Every romantic comedy has a leap of faith moment and here is the one for this movie--Ally reads an article in a magazine that sets her off balance. In what is undoubtedly methodology that wouldn't stand up to scientific peer review, it reports that women have an average of 9 sexual partners over the course of their lives, and, most damningly, women who have more than 20 sexual partners are unliekly to ever marry. Ally quickly does the math and realizes she is at 19. Uh oh. She panics. Then she asks her mostly married girlfriends what their life totals are--and they are predictably half her number. So she decides to go back over her past lovers, and try to find one that she can live with.

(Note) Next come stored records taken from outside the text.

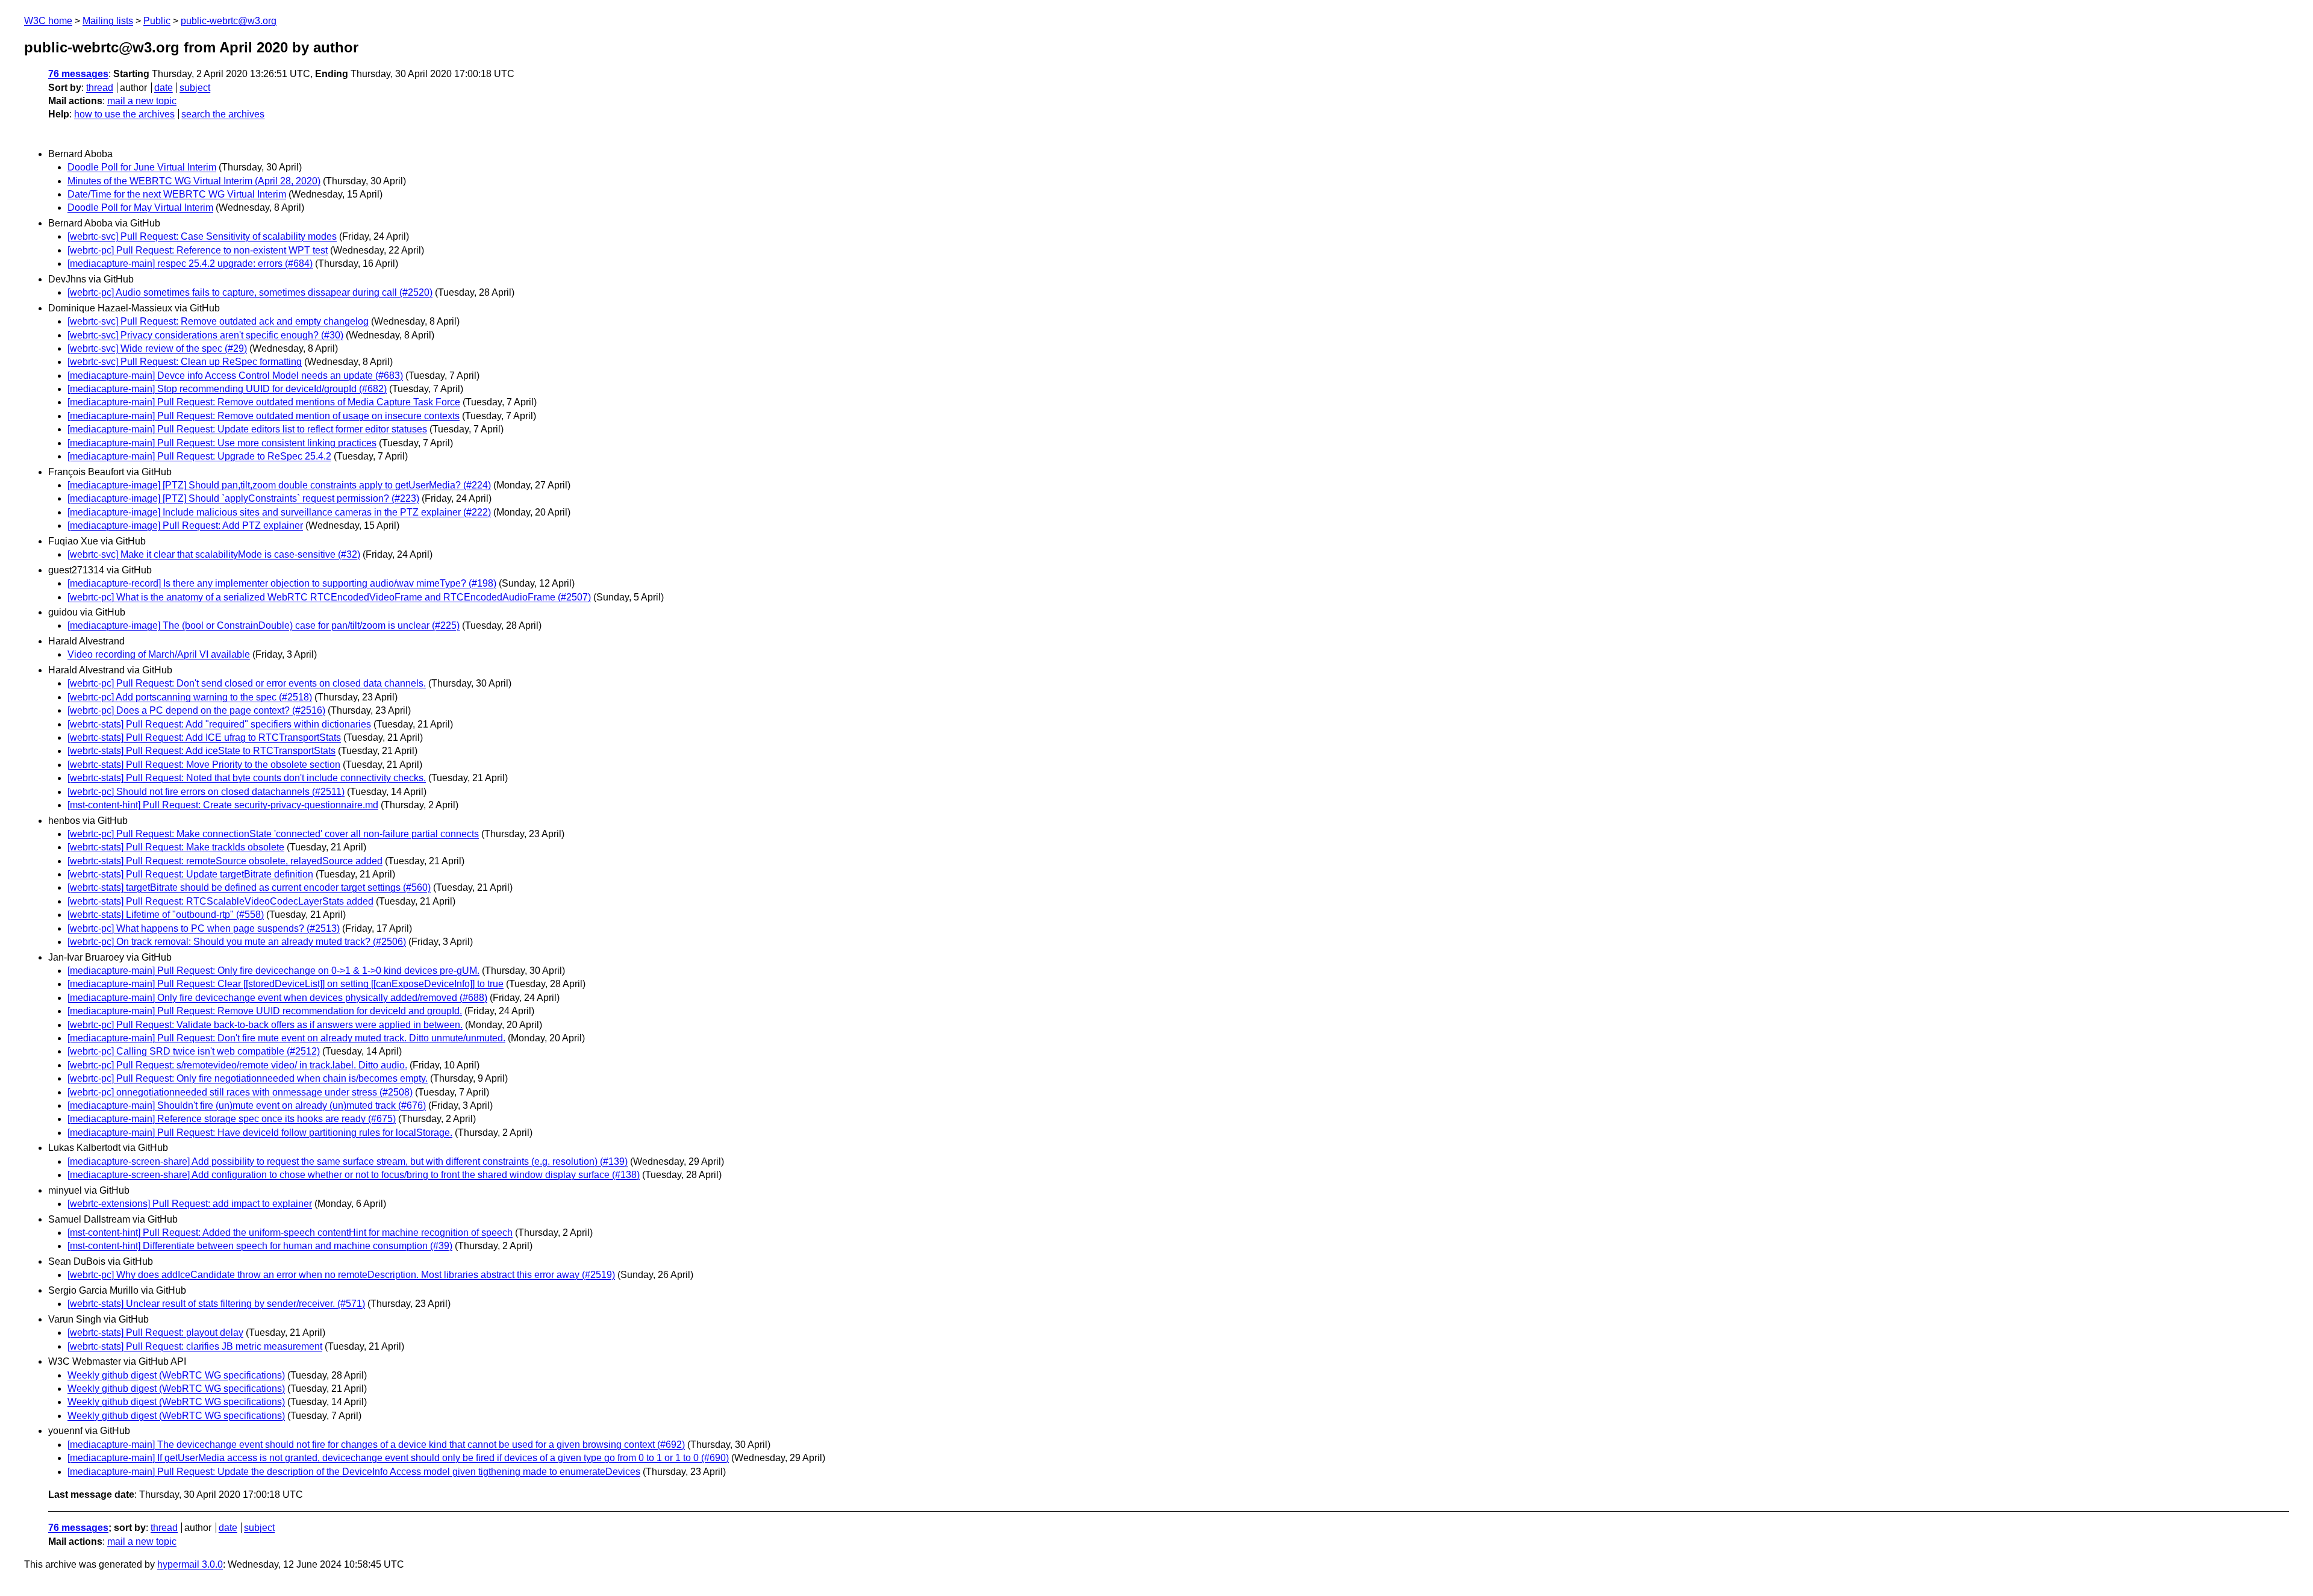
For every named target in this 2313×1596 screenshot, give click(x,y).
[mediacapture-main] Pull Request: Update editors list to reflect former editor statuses (247, 429)
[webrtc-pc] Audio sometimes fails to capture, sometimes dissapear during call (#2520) (249, 292)
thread (99, 88)
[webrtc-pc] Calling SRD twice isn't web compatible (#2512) (193, 1051)
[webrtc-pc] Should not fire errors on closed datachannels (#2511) (206, 792)
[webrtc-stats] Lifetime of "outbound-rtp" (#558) (165, 914)
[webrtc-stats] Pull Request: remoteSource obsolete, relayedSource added (224, 861)
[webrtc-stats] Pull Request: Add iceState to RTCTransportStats (201, 751)
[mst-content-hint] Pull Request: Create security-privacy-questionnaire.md (222, 805)
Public (156, 21)
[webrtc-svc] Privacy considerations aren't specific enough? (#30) (205, 335)
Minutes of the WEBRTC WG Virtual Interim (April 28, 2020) (193, 181)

Literally, like for the rest of her life.
She gets her very hunky neighbor, Colin (Chris Evans), whose personal number of sexual partners is in triple digits, aas evidenced by the stream of different women leaving his apartment in the same clothes they arrived in the day before, to help her track these guys down. And the rest of the story unfolds in pretty much the way you would predict. A light diversion with some good lessons underneath.